No creo que haya nada de malo con las apologías de los migrantes. A mí no me interesaba que fuera el único aspecto rescatable de mi texto. ¿Somos primero migrantes o mujeres? ¿hispanas o madres? ¿hijas o indocumentadas? Creo que optar por leer a cualquier persona (o personaje) desde una sola categoría aplana nuestro entendimiento de la experiencia humana. A veces, cuando hacemos el amor, por ejemplo, o nos reímos a carcajadas, o entramos a un salón de clases, o caminamos por la calle se nos olvida que somos una u otra de las categorías identitarias que nosotros hemos adoptado, o que otros nos han otorgado (o impuesto) y surgen nuevas categorías. A mí me interesaba mostrar estas inexactitudes e indefiniciones al mismo tiempo que retratar cómo nunca logramos escapar completamente de ellas.

¿Por qué se ha instaurado la porno miseria o porno violencia hacia este tipo de historias?

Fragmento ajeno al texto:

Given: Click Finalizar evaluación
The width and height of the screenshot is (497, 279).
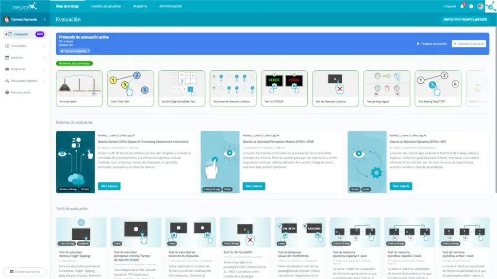Looking at the screenshot, I should pyautogui.click(x=432, y=44).
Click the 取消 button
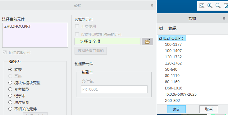The image size is (228, 115). click(x=209, y=109)
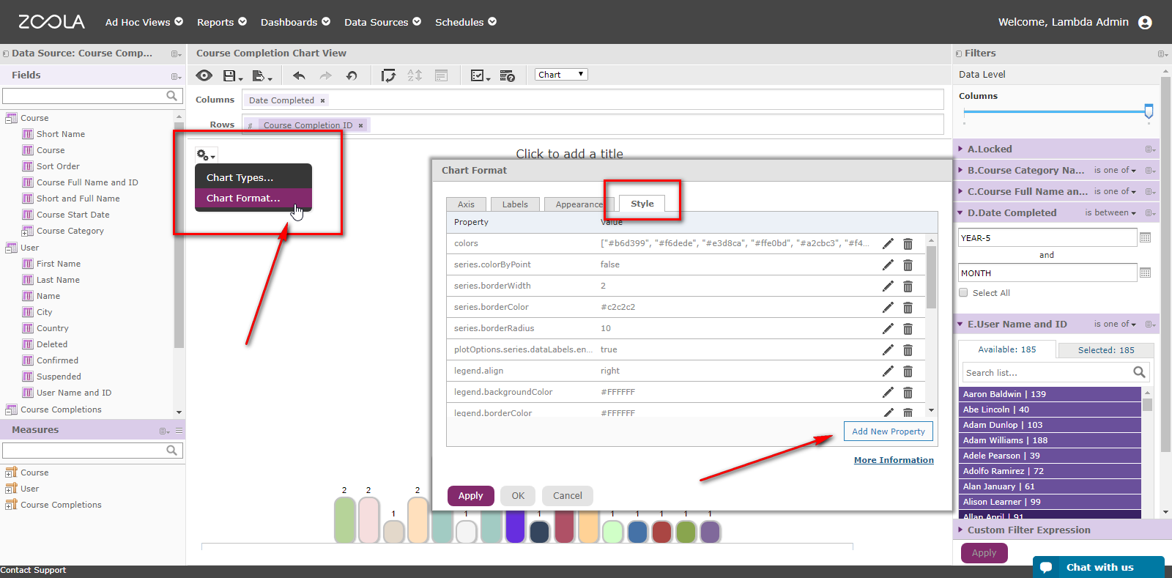Click Add New Property button
Screen dimensions: 1172x578
(x=888, y=431)
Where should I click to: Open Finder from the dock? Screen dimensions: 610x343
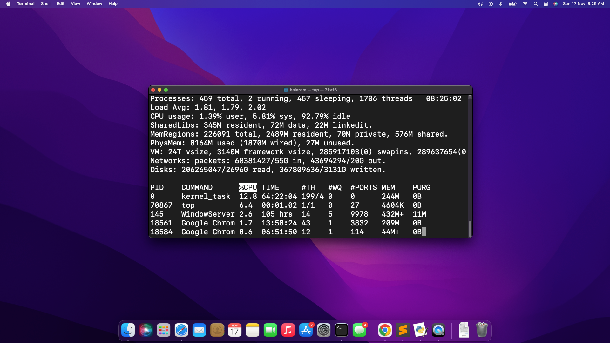128,330
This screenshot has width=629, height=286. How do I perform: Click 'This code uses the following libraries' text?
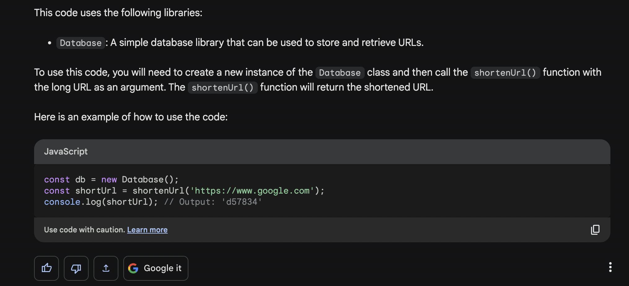click(x=118, y=13)
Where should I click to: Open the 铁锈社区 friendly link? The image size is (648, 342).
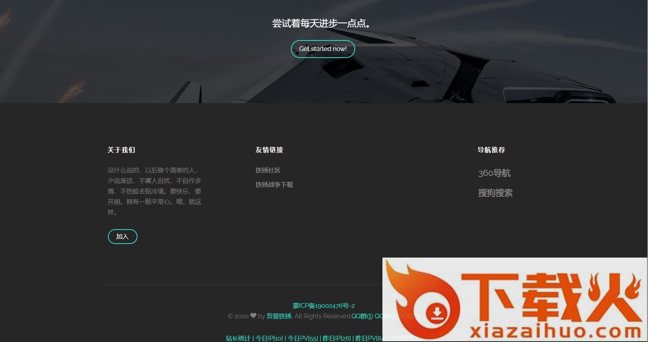click(x=268, y=170)
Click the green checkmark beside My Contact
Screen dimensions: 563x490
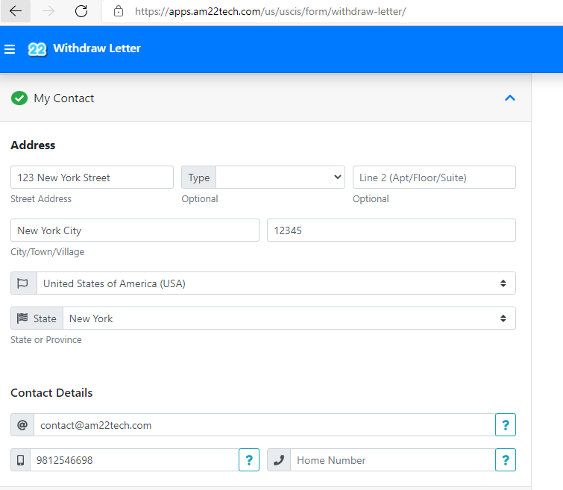[19, 98]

Para contestar esa pregunta tendríamos que ahondar en muchos aspectos socio-políticos y económicos que darían para varias tesis. Diré sólo que no quería usar la violencia explícita como una manera otorgarle fuerza al texto. Claro que ésta existe en el mundo y debe ser denunciada, pero mucha de esta violencia se manifiesta de maneras implícitas todos los días, sólo que estamos tan acostumbradas a ella que no nos damos cuenta de cuánto nos impacta o nos hace daño. Yo quería hablar de esas otras formas de violencia, pero también, hablar de las cosas maravillosas que tiene el estar vivo.

¿Qué rasgos de tu propia experiencia de integración en Estados Unidos se filtran en la novela?

El rasgo fundamental sería la forma en la que habitar otro territorio reconfigura nuestra percepción de nosotros mismos y de los demás. Cómo las categorías implícitas o explícitas que surgen y se imponen al habitar y moverte en un territorio y en un contexto determinado te obligan a replantearte cómo te percibes a ti mismo, quién eres, y cómo. ¿Puedes seguir siendo tú frente a otros que hacen una lectura distinta de quién eres o de lo que crees que eres? ¿Qué cambia cuando aquellos cercanos a ti empiezan a leerte también a partir de esas nuevas categorías?

Formas parte del taller de escritura creativa de Cristina Rivera Garza, quien también apuesta por una narrativa distinta respecto a fenómenos como la violencia. ¿Qué te ha descubierto formar parte de este taller?

Para empezar, la oportunidad de formar parte de un diálogo más abierto y cercano con otros escritores, editores y traductores que apuestan por una visión más inclusiva, compleja y crítica de la literatura y del mundo editorial.  También el entendimiento de que la escritura conlleva horas de lectura y edición, así como una gran capacidad de autocrítica y autoanálisis. Por último, la constante reflexión sobre cómo podemos acercar la literatura a las comunidades que nos rodean y, en la medida de lo posible, encarnar en nuestros textos las problemáticas que atañen a estas comunidades.